Je fais de la politique depuis 20 ans, je suis parvenu à me faire élire régulièrement, j’ai monté en grade au fil des années. Il y avait ses interviews pas toujours simples, mais rarement très
difficiles. Ses moments ou l’on regrette de ne pas parler davantage de fond, mais le veut on vraiment ? Les petits tuyaux pour avoir la cote auprès des journalistes, faire passer un message plus discrètement. Arrivé à un certain stade j’avais quelqu’un pour peser et évaluer chaque réaction médiatique à mes faits et gestes. Aucune phrase ou geste ne passe inaperçu, les erreurs se payent cher.
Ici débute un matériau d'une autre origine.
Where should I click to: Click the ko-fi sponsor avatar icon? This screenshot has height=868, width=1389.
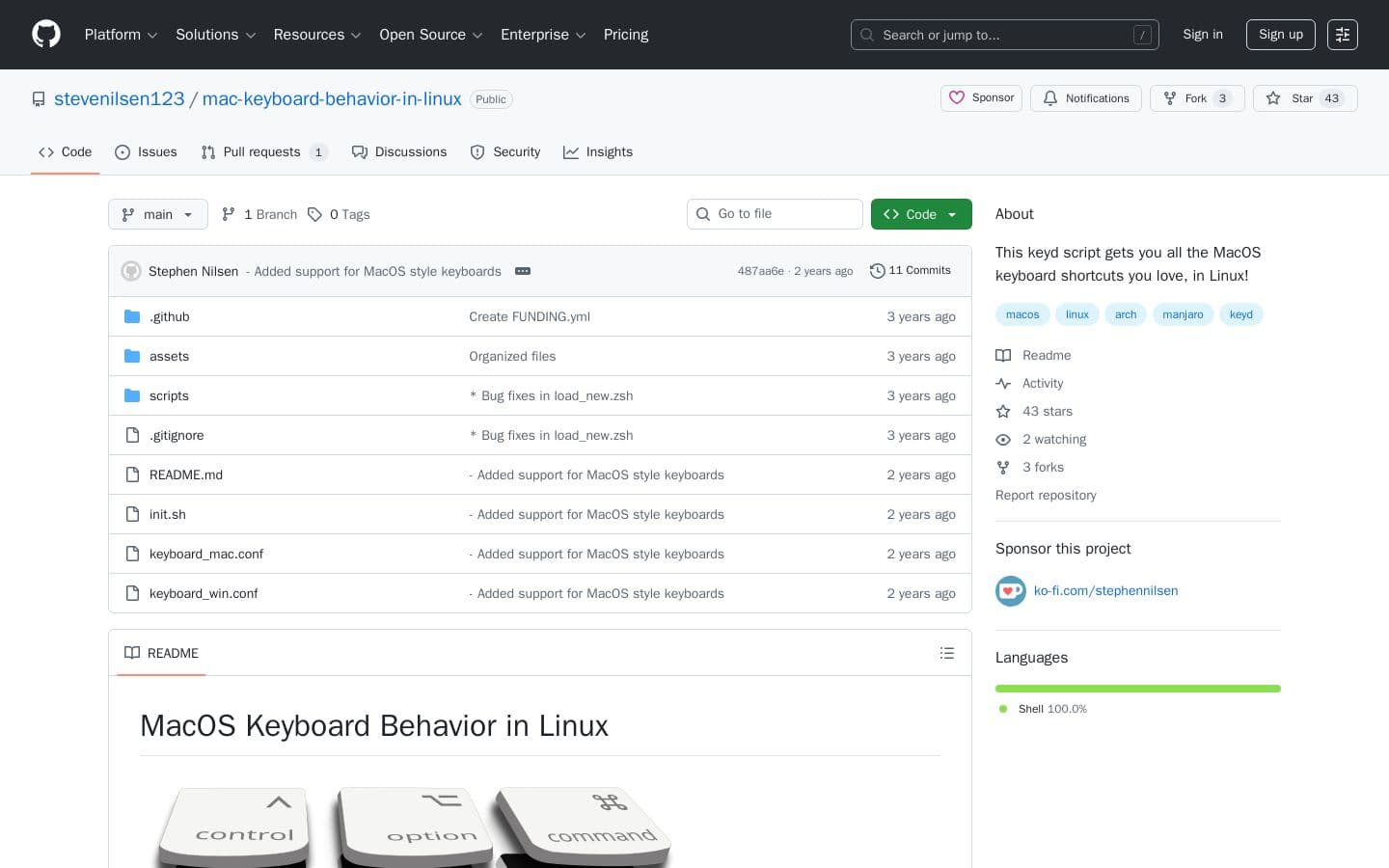click(1010, 591)
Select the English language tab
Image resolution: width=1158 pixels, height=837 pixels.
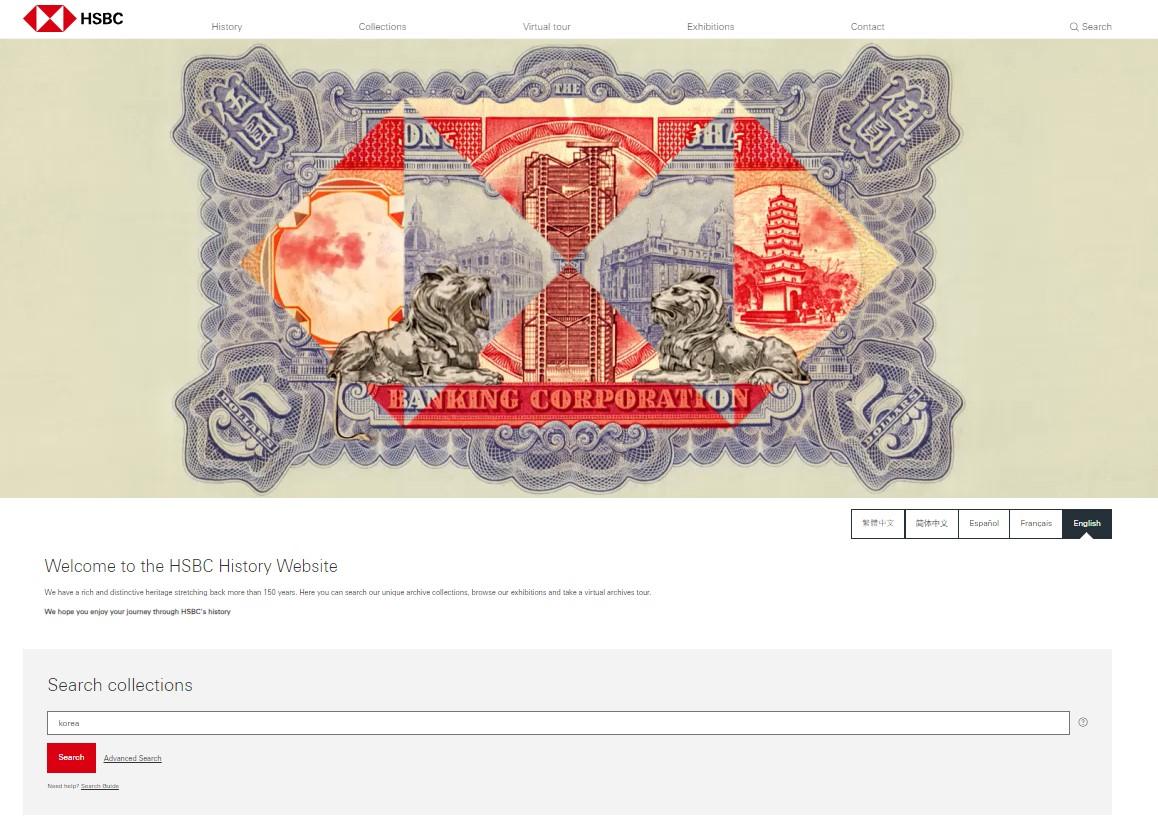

Les joutes orales ne posaient pas de problème quand la situation était bonne, mais gare à l’instant où votre action n’est plus bien vue. Et puis il y la bourde, une connerie faite par mon gamin, ça me décrédibilise. Les amis deviennent rares, cela passe partout en continu, tous les services rendus sont oubliés, je fais de l’audimat. Je fais vendre. Je suis poussé à la démission. J’ai quelques années devant moi avant les prochaines élections, il va falloir que je monte une opération de com remettant l’opinion et les journalistes de mon côté. Ses salauds qui m’ont fait la peau mais sans lesquels je n’existe plus politiquement.

Cela fait dix ans que j’ai intégré le service politique de la chaîne ou je travaille. Aujourd’hui je couvre un déplacement d’un ministre en province venu vanté une loi et son travail. J’arrive sur place à la recherche de la petite phrase, qui enchantera mon patron, ça fait vendre. Avant le discours et la conférence de presse, je parle un peu avec son directeur de la communication. Il me confirme quelques indications et on parle ensuite de nos enfants respectifs. Une heure et demie plus tard je suis content de moi. Le ministre a utilisé la dose nécessaire de petites phrases et j’ai réussi à le faire critiqué l’action d’un de ses collègues avec une de mes questions. J’envoie une équipe à l’assemblée nationale pour avoir des commentaires. Lesquels sont parfait entre ceux qui s’indignent haut et fort et ceux qui soutiennent. Un coup de fil à une de mes sources haut placé pour avoir l’avis du Président. Je n’ai plus qu’a bouclé mon reportage. Une moitié sur le fond, pour étayer un peu ce que l’ont dit, explicité rapidement le sujet, il a déjà été expliqué ces derniers jours en long et en large. Puis j’intègre la partie « émotive », le ministre qui se sent trahi par son collègue, les réactions. Le journalisme politique a besoin de ses deux facettes, la deuxième permettant de vendre la première. J’aimerai parfois vivre dans un monde ou le fait a plus d’importances que l’anecdote, mais ce n’est pas ce qu’aime l’individu moyen. Et ce qu’il aime, nos patrons l’aiment toujours aussi, question d’audimat, question d’argent. « Changeons les gens, et les médias changeront » m’a dit un jour un ami. C’est vrai, le jour ou les gens aimeront autre chose, les médias devront suivre, encore et toujours l’audimat.

Les médias, les actions du monde politique, sont à notre image. Ils veulent nous plairent. Pour des raisons différentes, l’un a besoin d’argent pour continuer à exister, l’autre pour être élu. Cela peut entraîner des dérapages, quand l’objectif vous fait oublier pourquoi vous êtes là. En même temps c’est aussi ce qui vous motive. La situation n’est ni blanche ni noire, simplement grise. Je lis tous les jours mon journal, écoute la radio, vais sur le net, je tache seulement de prendre du recul, personne ne détient la Vérité, ni moi ni eux.

PS : Chaque individu est imaginaire, parfois un peu caricatural, mais c’est ce qui permet d’évoquer une palette importante de faits.